Objectives
1. List every difficulty that the passage on resolving differences says can arise when we are very close to a problem.
2. According to the passage on resolving differences, why might professional people fail to change their behavior even though they have the knowledge?
3. Pick up the passage on resolving differences right after its last sentence.

Text shown

= = = =

Knowledge alone does not bring about change in ones' behavior.
It is applying that knowledge and fully incorporating
it into your lifestyle and value system that brings change.
Professional people may have the knowledge, but they are
human, subject to temptations and shortcomings just like
the rest of us.
Sometimes when we are very close to a problem, we have
difficulty looking at it objectively. We may become emotionally
involved in the outcome or we may feel the need to control
the way it is dealt with. Often we point a finger at others
and lay blame instead of looking at ourselves and determining
what role we have in the situation. Some of us find it
difficult to admit when we are wrong, or when a method
we've used for a long time isn't the best method.
Knowledge is of little use unless it is put into practice.
To be successful at resolving differences one must:
- Apply the knowledge to yourself. Be objective. Ask
yourself what is my part in this mess? What have I
done or how have I behaved that has not resulted in
a positive or effective outcome?

= = = =

Dataset extract

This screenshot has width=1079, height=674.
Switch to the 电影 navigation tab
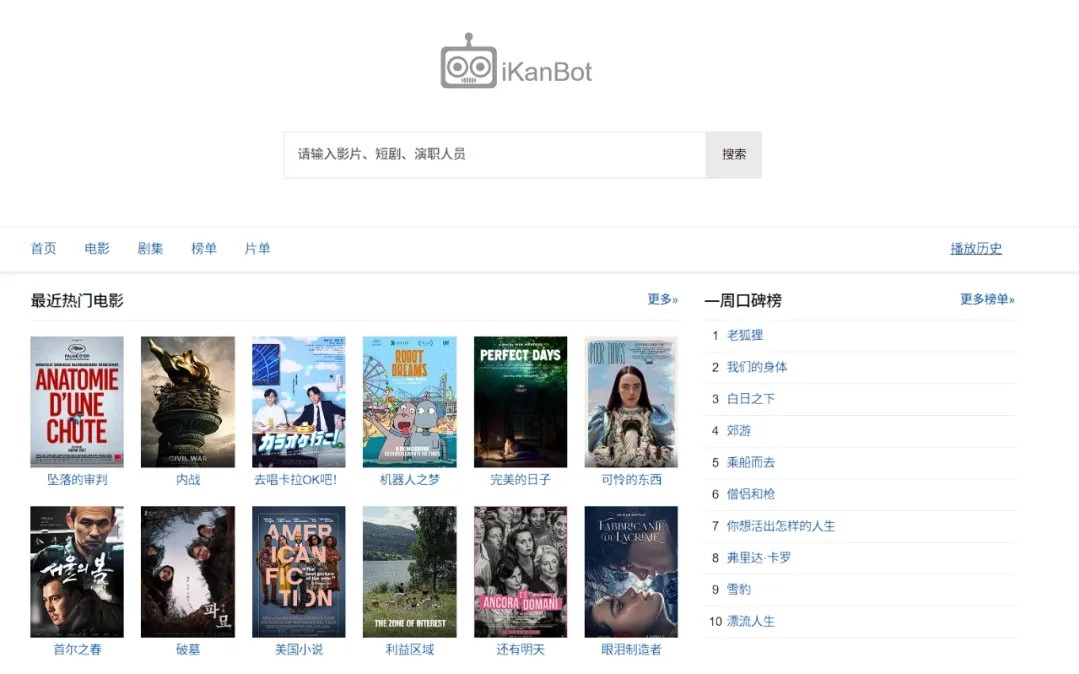click(x=97, y=249)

= = = =

Answers
1.
- Having difficulty looking at it objectively
- Becoming emotionally involved in the outcome
- Feeling the need to control the way it is dealt with
- Pointing a finger at others and laying blame instead of looking at ourselves and our own role
- Finding it difficult to admit when we are wrong, or when a method we've used for a long time isn't the best method

2. Knowledge alone does not change behavior. Change comes from applying that knowledge and fully building it into one's lifestyle and values. Professionals are human too, subject to temptations and shortcomings like everyone else.

3.
- Once you have the knowledge and the personal insight
to your part in it, you need to work tenaciously to
change yourself. Realizing that you have little or
no control over making the other person change, you
can change yourself, and rectify the negative influence
you had in the difference.
- Always you must be willing to admit your own weakness
to yourself and to the others involved. This requires
a great deal of humility. Be mindful not to point
fingers. Use I messages, not You messages.
- Turn your weaknesses into strengths. Once you have
realized and admitted your weakness, you are in a
position to turn them into strengths by replacing
them with the opposite reaction. For instance if you
realize that it's difficult to listen without interrupting,
begin to be aware of how you feel when you simply
listen.
- Recognize and acknowledge the strengths of others
involved. Everyone has strengths and allowing yourself
realize them, and then emphasizing them to others
will almost always diffuse a tense situation. How
easy is it for you to be filled with anger towards
someone who is pointing out your strengths.
- Be careful not to judge another person's way of
implementing their newly learned skills. Everyone
has their own way of applying their knowledge, and
we all are on different levels and time schedules.
It is futile to focus on how another "should act"
in light of what they have learned. Instead focus
on yourself.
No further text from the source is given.